Se miró al espejo antes de salir. No estaba deslumbrante. Pero Selma tenía un encanto perceptible, ese tipo de belleza que no hacía falta gritar para ser notada. Sus cabellos, largos y castaños, caían en ondas suaves sobre sus hombros, como si la brisa de un atardecer los hubiera acariciado con cariño. Sus ojos, de un cálido color miel, reflejaban la luz de la tarde con un brillo suave y profundo, como un suspiro de otoño que se esconde entre las hojas caídas. Y aunque su rostro no respondía a los estándares de la perfección tradicional, había algo en su mirada, algo en su ser, que envolvía el aire a su alrededor en una suave melodía de atracción silenciosa.


miércoles, 7 de mayo de 2025

Novela: 35 años - Capítulo IV: Una semana sin relojes.

 


Si aún no conocés a Selma, te invito a empezar por el primer capítulo —El peso del reloj, donde comienza a desanudarse el tiempo de su vida… uno que no siempre avanza al ritmo que ella quisiera.

Y si ya vienes caminando con ella, sabés que cumplir 35 ha venido con pastel ni fiesta —al menos, no como la imaginaba.
Solo una casa familiar.
Una cena impuesta.
Y demasiadas palabras que no debían decirse… pero se dijeron.

En el nuevo capítulo, Selma atraviesa esa semana que viene después del estallido.
Donde el silencio no castiga, sino que libera.
Y donde el deseo —ese que nunca se agenda— empieza a hacerse oír.

 Todos los miércoles, un nuevo episodio.

 Gracias por leerme!





                                     Capítulo IV: Una semana sin relojes

                                               “Cuando nadie mira, algo florece”


Había pasado una semana desde la cena.
Siete días en los que el mundo pareció hacer silencio a su alrededor.
No uno hostil, sino necesario. Un silencio útil, como una sala blanca donde uno entra a curarse.

Selma no habló con nadie de su familia.
Nadie la buscó. Nadie se animó.

Octavio tampoco fue a verla.
Y sin embargo, su presencia no faltaba.

Le había enviado algunos mensajes.
Pequeños gestos de afecto, sin invasión.

“Estoy aquí si necesitas hablar.”
“Cuando quieras reírte, tengo historias guardadas.”
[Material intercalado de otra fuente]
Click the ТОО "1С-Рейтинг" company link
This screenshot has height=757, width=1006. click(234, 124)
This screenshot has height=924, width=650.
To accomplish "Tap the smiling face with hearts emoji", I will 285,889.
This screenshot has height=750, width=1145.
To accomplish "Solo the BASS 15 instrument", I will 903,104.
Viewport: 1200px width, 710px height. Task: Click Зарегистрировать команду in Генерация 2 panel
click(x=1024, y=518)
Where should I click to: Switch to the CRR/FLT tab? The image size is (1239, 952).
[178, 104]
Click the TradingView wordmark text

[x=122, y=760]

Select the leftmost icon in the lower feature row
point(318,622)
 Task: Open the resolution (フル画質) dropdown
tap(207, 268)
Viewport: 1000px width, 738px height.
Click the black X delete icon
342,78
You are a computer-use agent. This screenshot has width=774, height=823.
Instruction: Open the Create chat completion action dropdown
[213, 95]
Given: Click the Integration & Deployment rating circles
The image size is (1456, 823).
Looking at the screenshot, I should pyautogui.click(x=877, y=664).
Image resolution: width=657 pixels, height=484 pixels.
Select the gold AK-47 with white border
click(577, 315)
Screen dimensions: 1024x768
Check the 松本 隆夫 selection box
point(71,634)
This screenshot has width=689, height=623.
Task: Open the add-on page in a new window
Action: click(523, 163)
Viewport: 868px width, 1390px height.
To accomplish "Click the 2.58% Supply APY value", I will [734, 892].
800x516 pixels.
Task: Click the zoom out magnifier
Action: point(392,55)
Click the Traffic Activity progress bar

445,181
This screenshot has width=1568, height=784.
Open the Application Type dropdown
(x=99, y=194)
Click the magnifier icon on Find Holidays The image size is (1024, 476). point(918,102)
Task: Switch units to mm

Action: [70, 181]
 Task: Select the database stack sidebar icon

Pero no se las contó. No esta vez. No era el momento.
Octavio sabía dar espacio. Y Selma lo entendía.
Se necesitaban, sí, pero también sabían cuándo soltar la cuerda un poco, confiar en que el otro seguiría ahí.

Fue un duelo.
Pero no por Octavio.
No por la familia.
Fue un duelo consigo misma.

Durante esa semana, el trabajo fue su refugio.
Se aferró a las tareas, a los correos, a los informes, como si cada documento que organizaba ordenara también una parte de su interior.
Cuando dicen que el trabajo es terapia, pensó más de una vez, no mienten.

Y entre planillas y reuniones, pensaba en él.
En Alex.

Lo había conocido en una consulta rápida.
Un nuevo cliente. Un caso más.
Pero su presencia le quedó dentro como un eco.
No era belleza lo que la había impresionado, ni una frase ingeniosa.
Fue la forma en que la escuchó. De verdad.
Como si no estuviera apurado.
Como si lo que ella decía tuviera un peso que pocos le daban.

Lo volvió a ver el jueves.
Él estaba en el hall de su oficina, esperándola.

—¿Estás bien? —preguntó con una voz que no exigía nada.

—Sí, muy bien, gracias —respondió Selma.
Era mentira, pero la sonrisa que le regaló era sincera.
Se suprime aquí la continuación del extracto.